◆ Tasks to perform:
1. Which classes of shares are named in the excerpt on the tax treatment of the share exchanges?
2. Write the next part of the excerpt on the tax treatment of the share exchanges, starting after its final sentence.

═════ Excerpt provided

Because Company shareholders will be exchanging Common Shares and Convertible
Shares for Res-Care Shares, both of which corporations are parties to the
reorganization, no gain or loss will be recognized under Section 354(a) of the
Code, provided, however, that a holder of Convertible Shares could recognize
income to the extent that Res-Care Shares are considered to be received in
exchange for consideration other than Convertible Shares, such as dividends
accrued on such Convertible Shares.

       Under the Agreement, Company shareholders also will be exchanging
Redeemable Shares for Res-Care Shares. As indicated above, these exchanges
either will be treated (i) identically to the exchange of Convertible Shares for
Res-Care Shares or (ii) as if Company redeemed the Redeemable Shares and the
former holders of Redeemable Shares then used the proceeds to purchase Res-Care
Shares. However, we express no view as to the correct interpretation of such
exchange for federal income tax purposes.

══════════
═════ Data rows

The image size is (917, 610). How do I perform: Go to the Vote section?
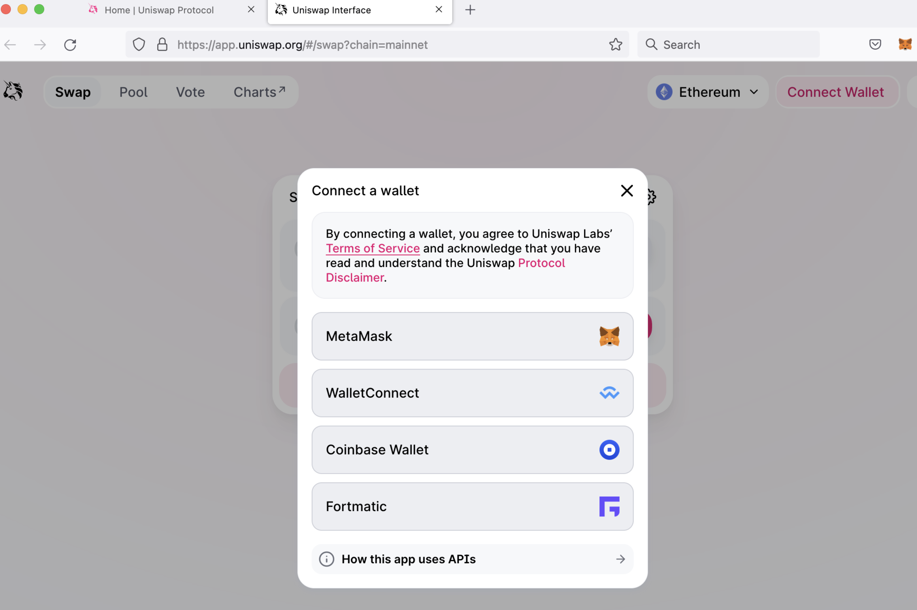(x=190, y=92)
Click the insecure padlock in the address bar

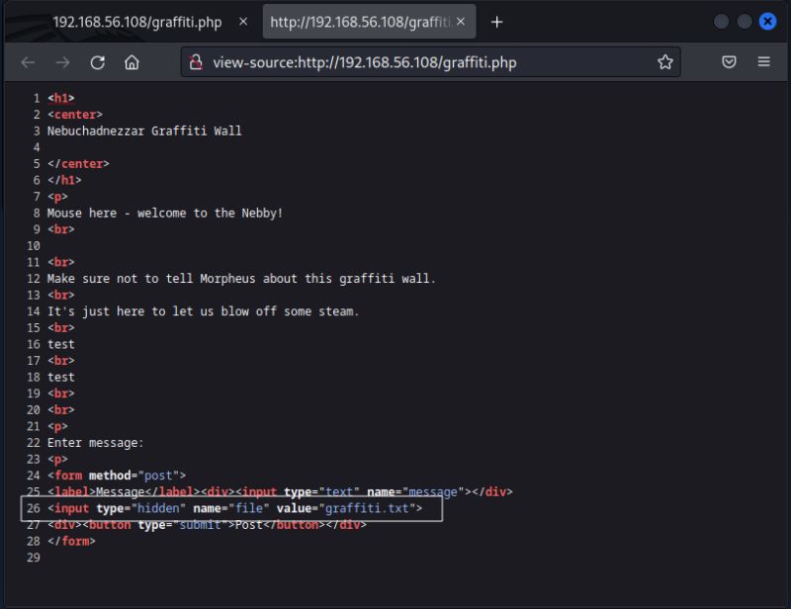click(x=196, y=61)
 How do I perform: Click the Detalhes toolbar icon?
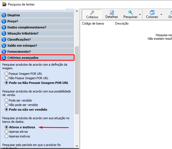[x=112, y=12]
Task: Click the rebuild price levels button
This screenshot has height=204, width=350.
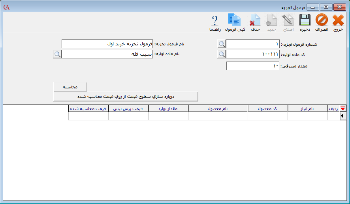Action: (126, 96)
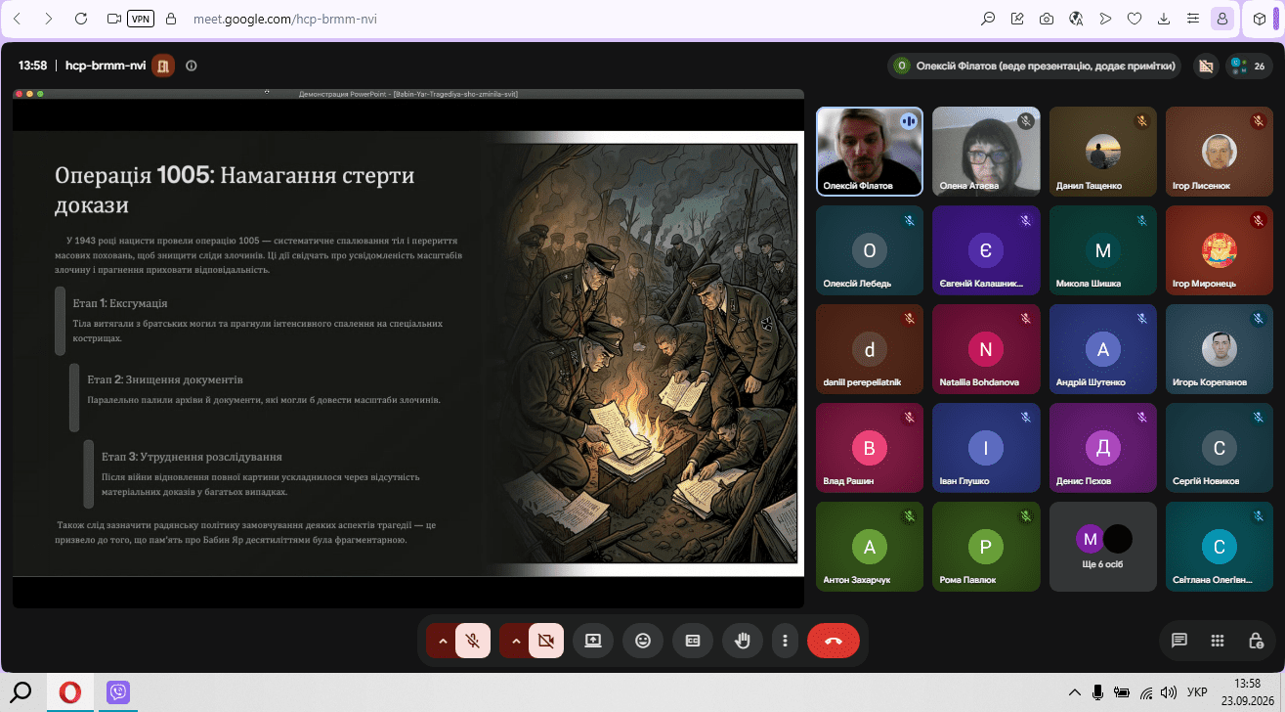Viewport: 1285px width, 712px height.
Task: Click the VPN badge in address bar
Action: pos(142,19)
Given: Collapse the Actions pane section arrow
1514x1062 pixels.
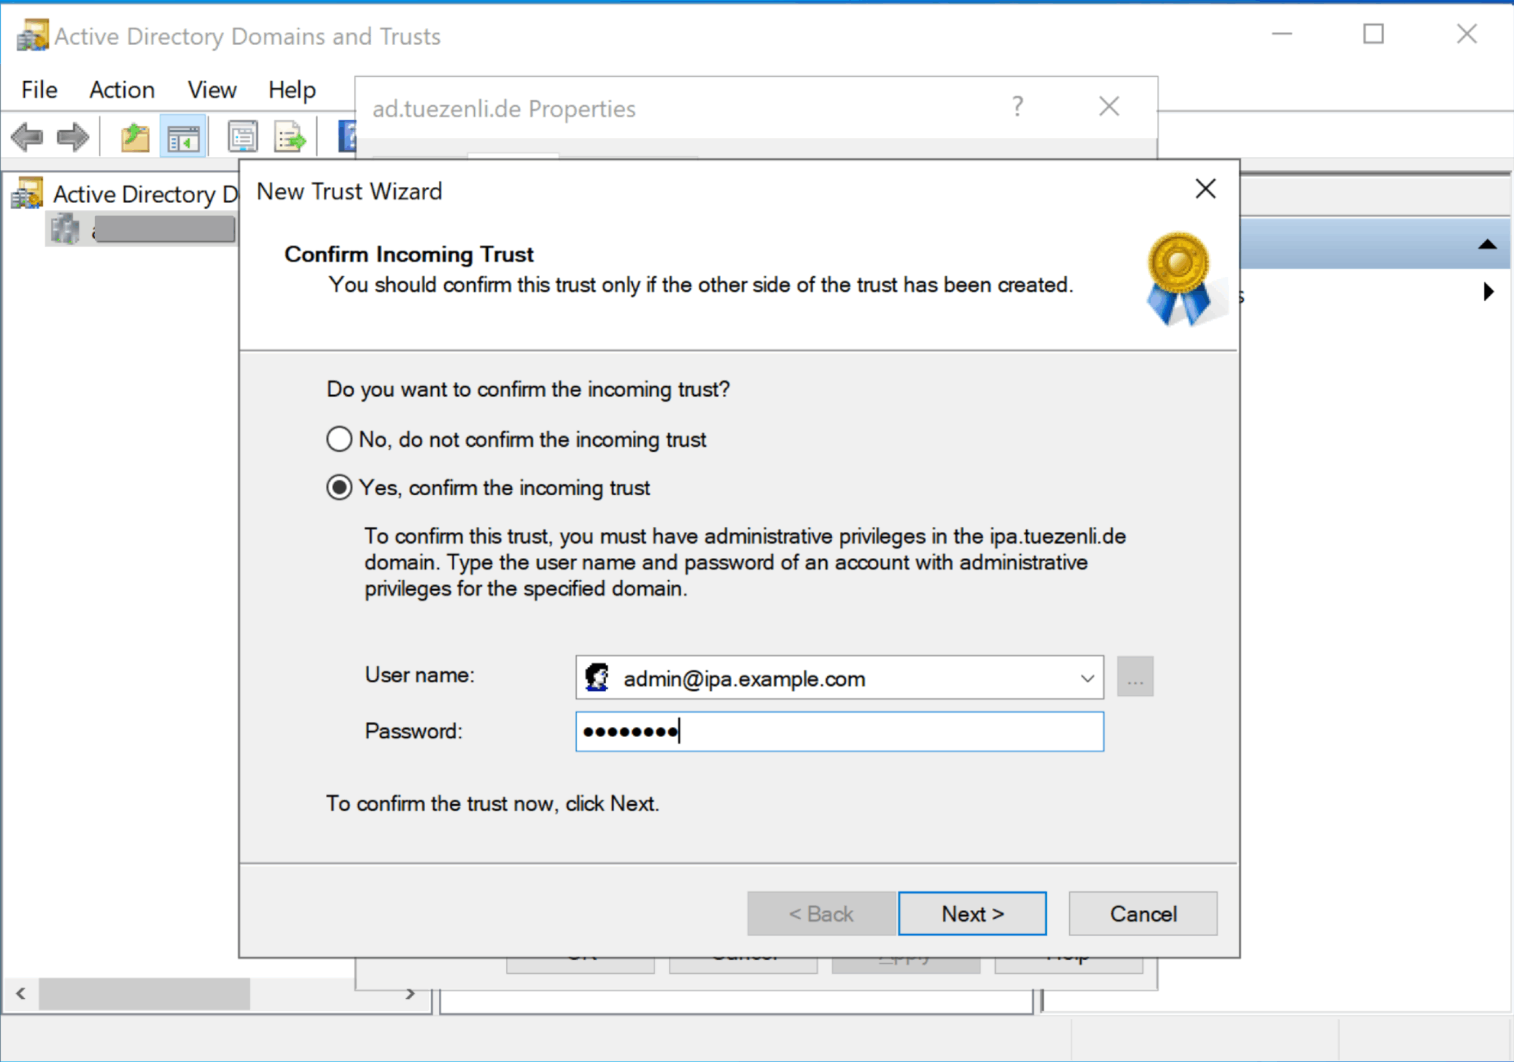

══════════

◆ Outputs for the tasks:
1. Common Shares, Convertible Shares, Res-Care Shares, Redeemable Shares

2.
       If a Company shareholder holding Common Shares or Convertible Shares
dissents to the Merger and receives solely cash in exchange for such
shareholder's Common Shares or Convertible Shares, such cash will be treated as
having been received by such shareholder as a distribution in redemption of such
shareholder's Common Shares or Convertible Shares, subject to the provisions and
limitations of Section 302 of the Code. Unless the redemption is treated as a
dividend under Section 302(d) of the Code, such shareholder will recognize gain
or loss measured by the difference between the amount of cash received and the
tax basis of the Common Shares or Convertible Shares so redeemed. This gain or
loss will be capital gain or loss if the Common Shares or Convertible Shares
were held by such shareholder as a capital asset at the time of the Merger. If,
on the other hand, the redemption is treated as a dividend under Section 302(d)
of the Code, the full amount of cash received by such shareholder will be
treated as ordinary income to the extent of Company's current or accumulated
earnings and profits.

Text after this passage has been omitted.